Segment Start: Available data

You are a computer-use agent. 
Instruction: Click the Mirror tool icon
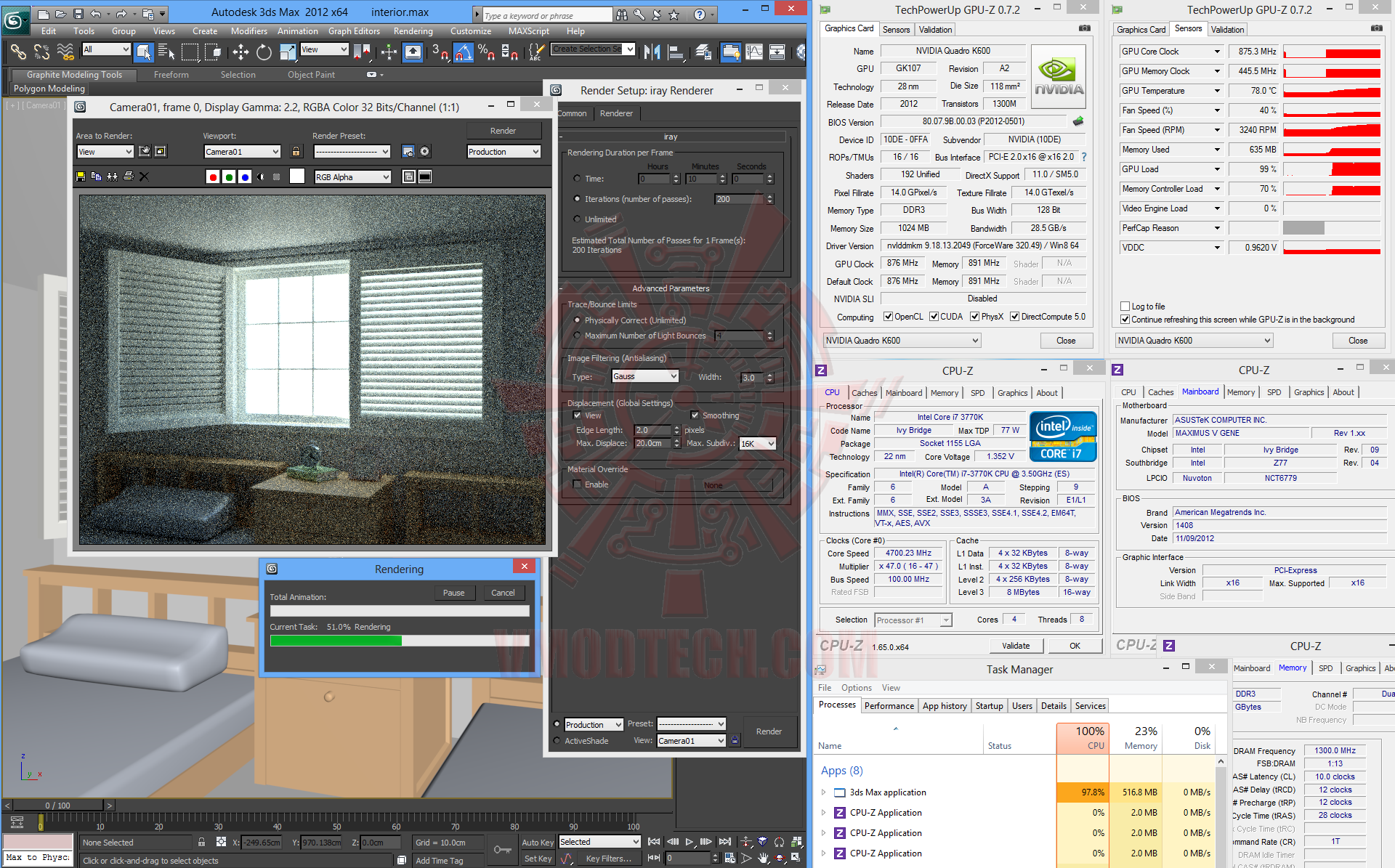[x=652, y=52]
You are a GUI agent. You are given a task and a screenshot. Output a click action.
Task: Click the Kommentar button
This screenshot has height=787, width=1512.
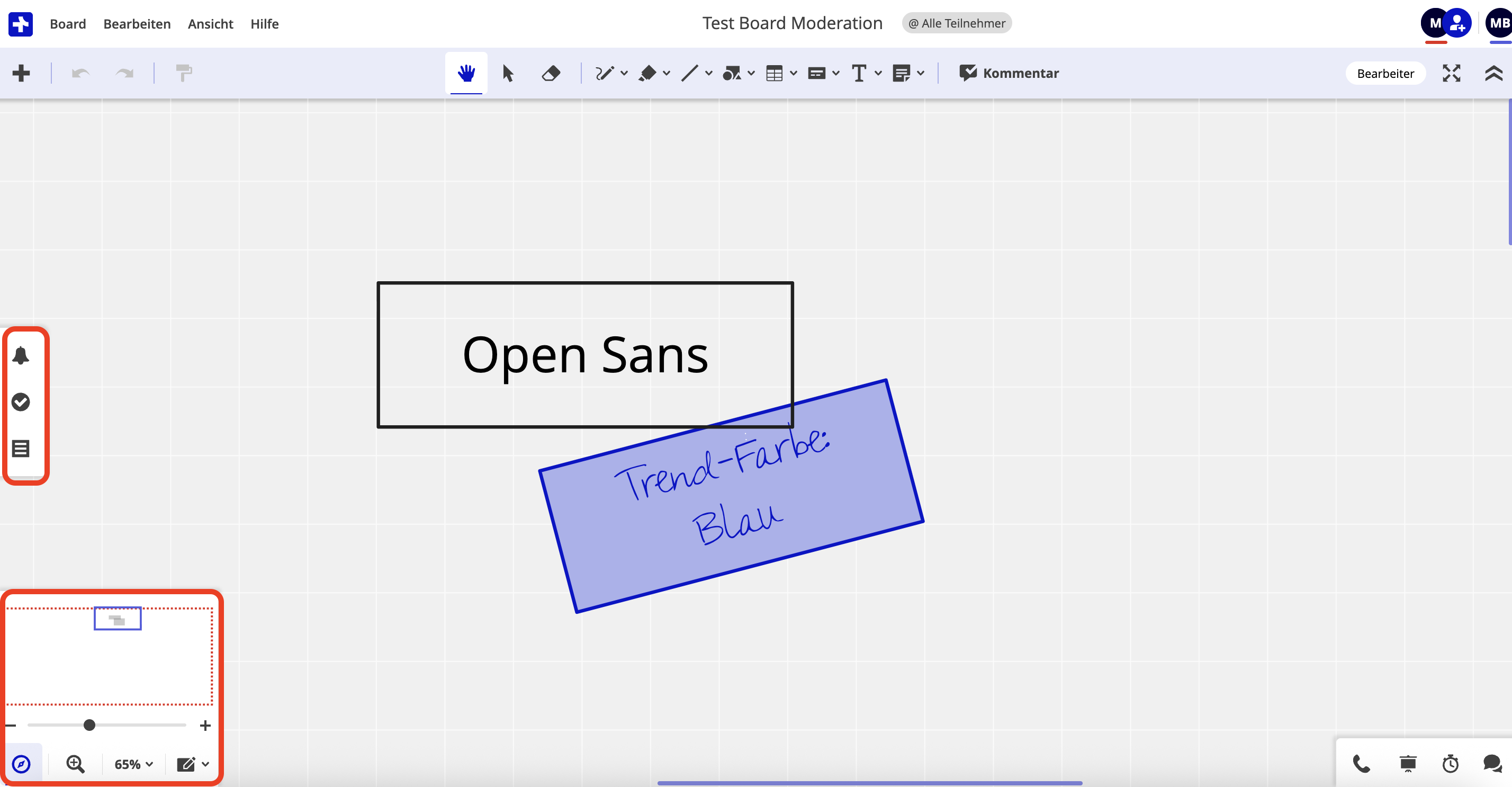click(1009, 74)
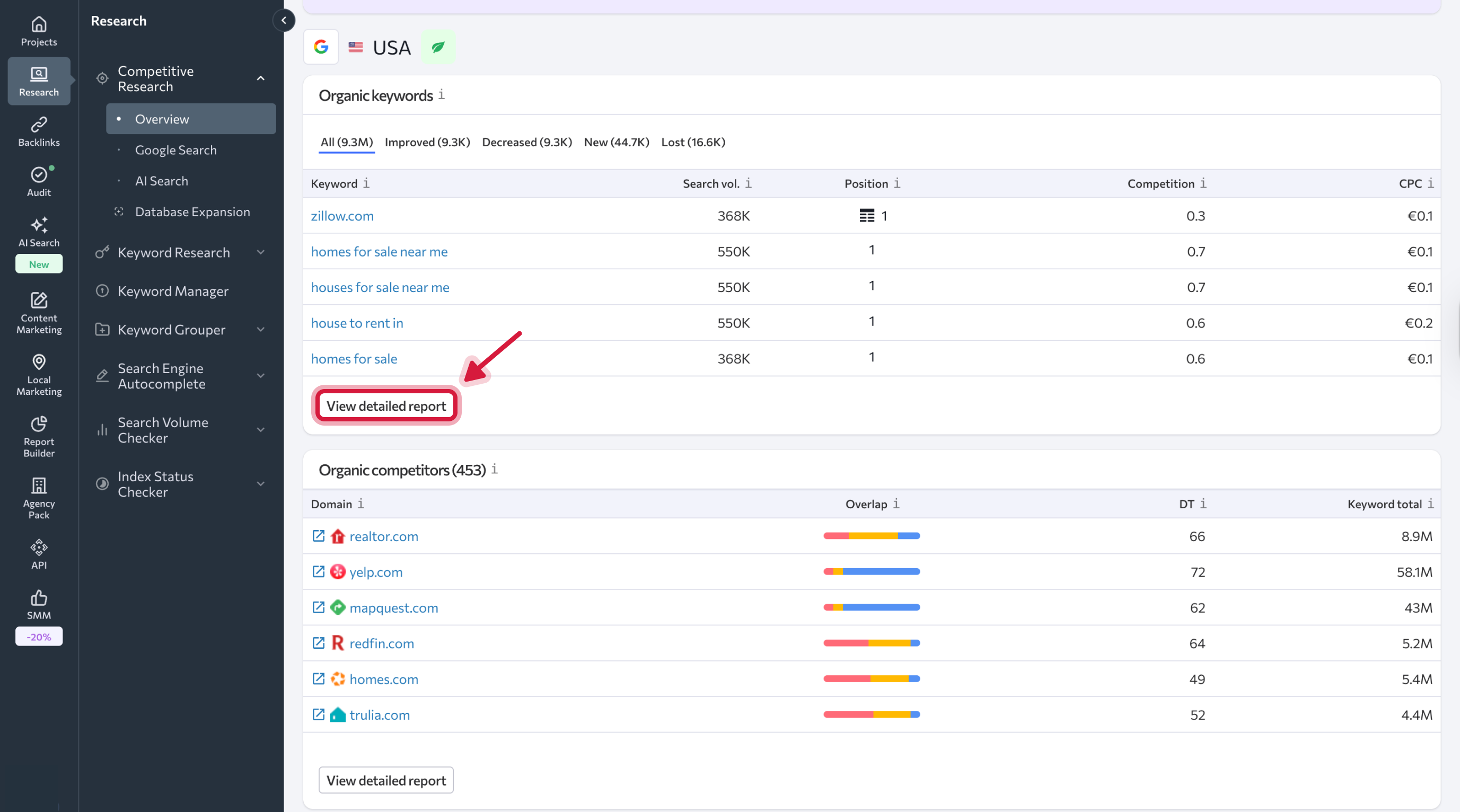Select Google Search under Competitive Research
1460x812 pixels.
pyautogui.click(x=175, y=149)
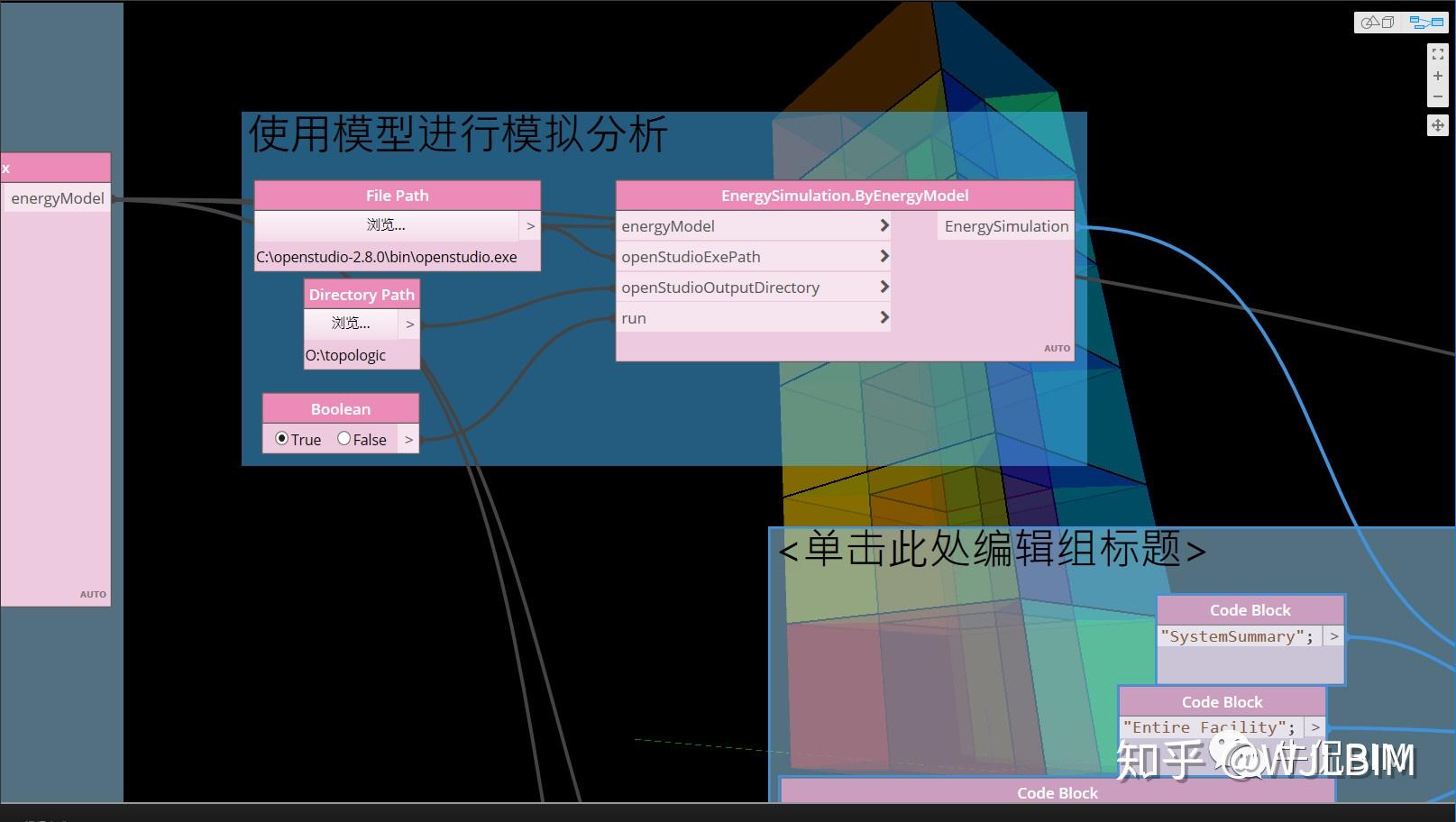
Task: Toggle the Boolean node output chevron
Action: click(x=408, y=439)
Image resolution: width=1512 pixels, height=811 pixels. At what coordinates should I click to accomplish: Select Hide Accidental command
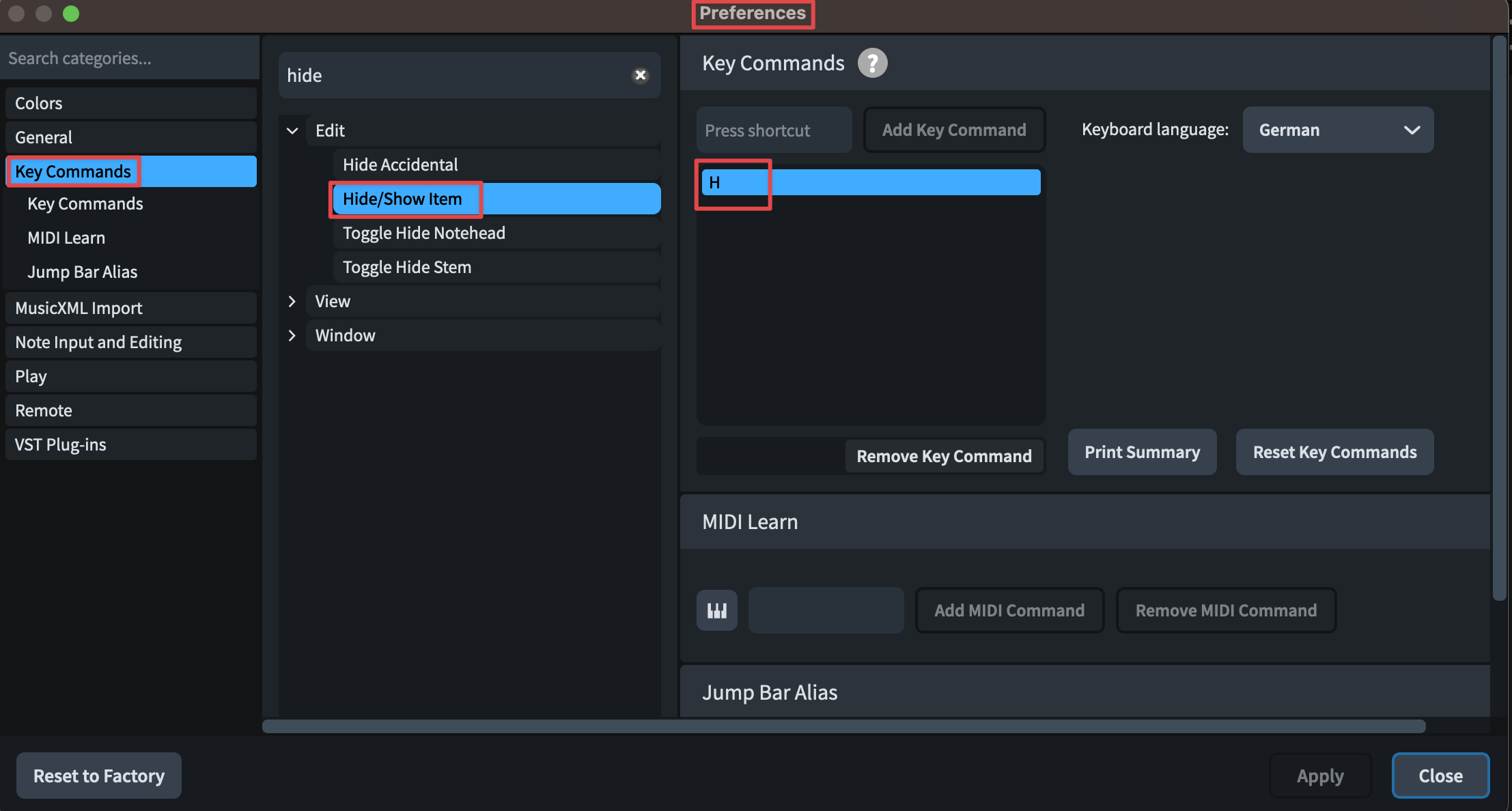tap(400, 165)
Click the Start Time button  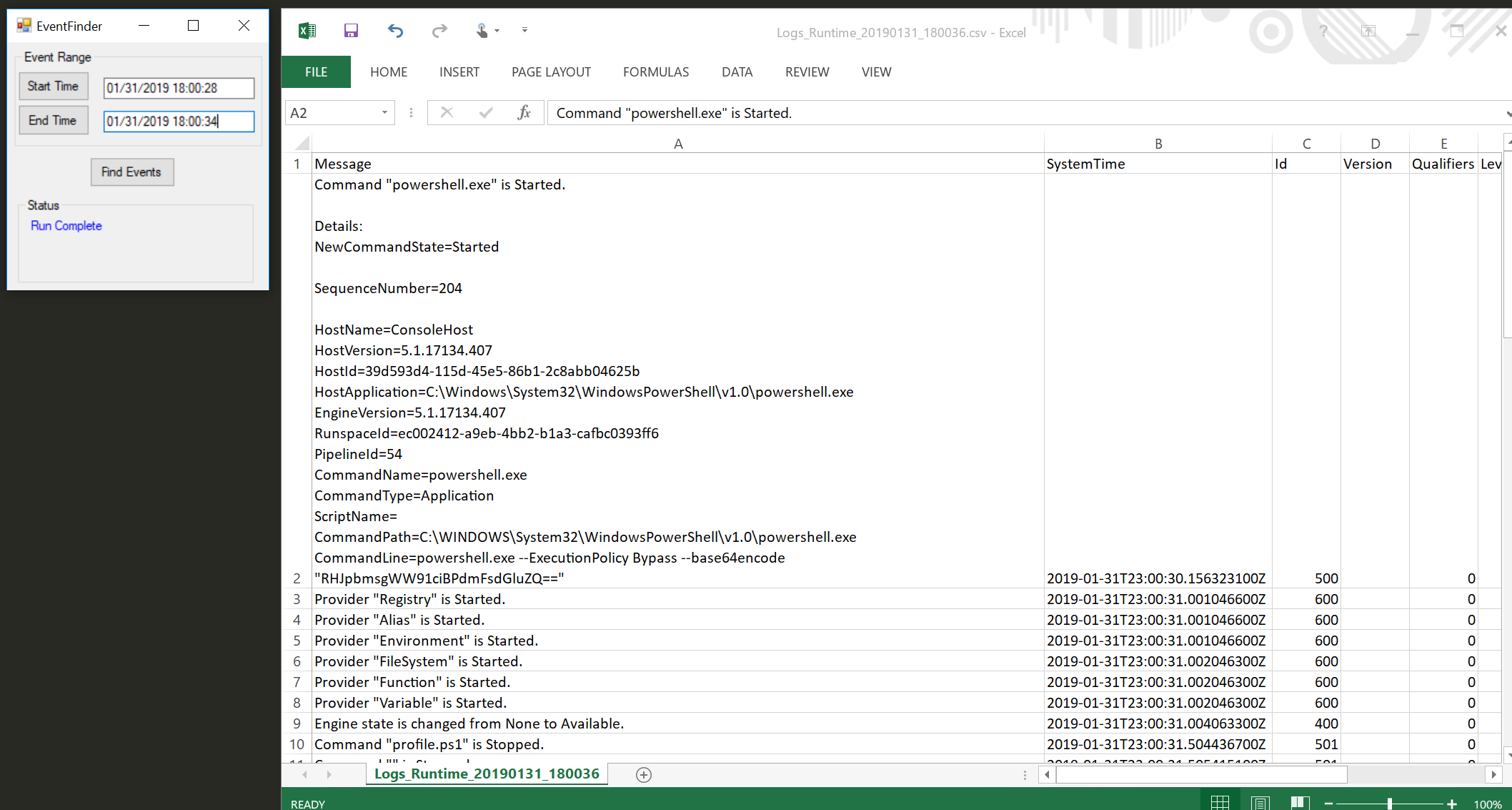point(54,87)
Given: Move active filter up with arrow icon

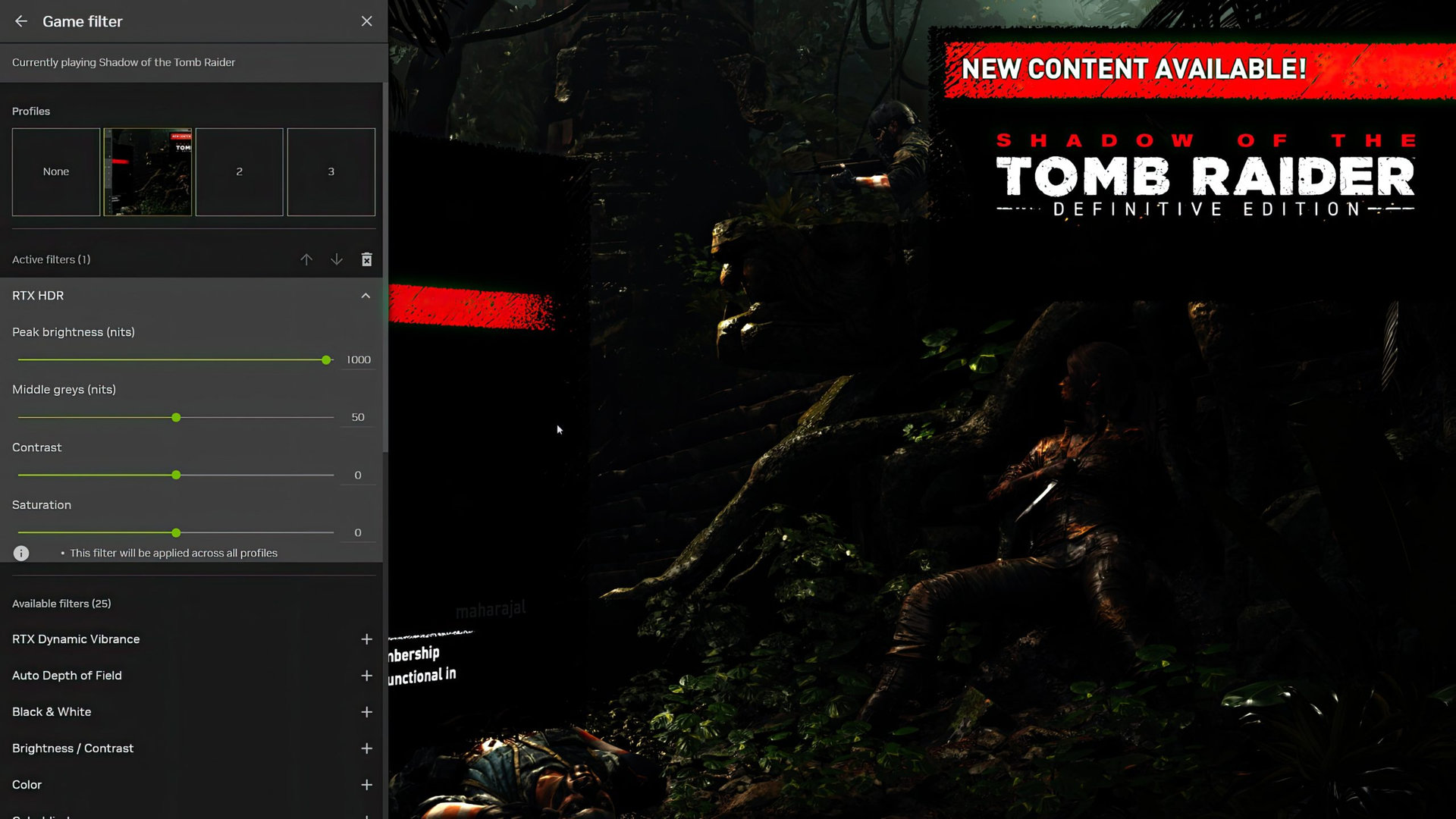Looking at the screenshot, I should pyautogui.click(x=306, y=259).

Segment End: Available data

**What you should do:** The lines above that hold "agent" are the result; show every one of them.

**Response box:**
You are a computer-use agent. 
You are a GUI agent. You are given a task and a screenshot. Output a click action.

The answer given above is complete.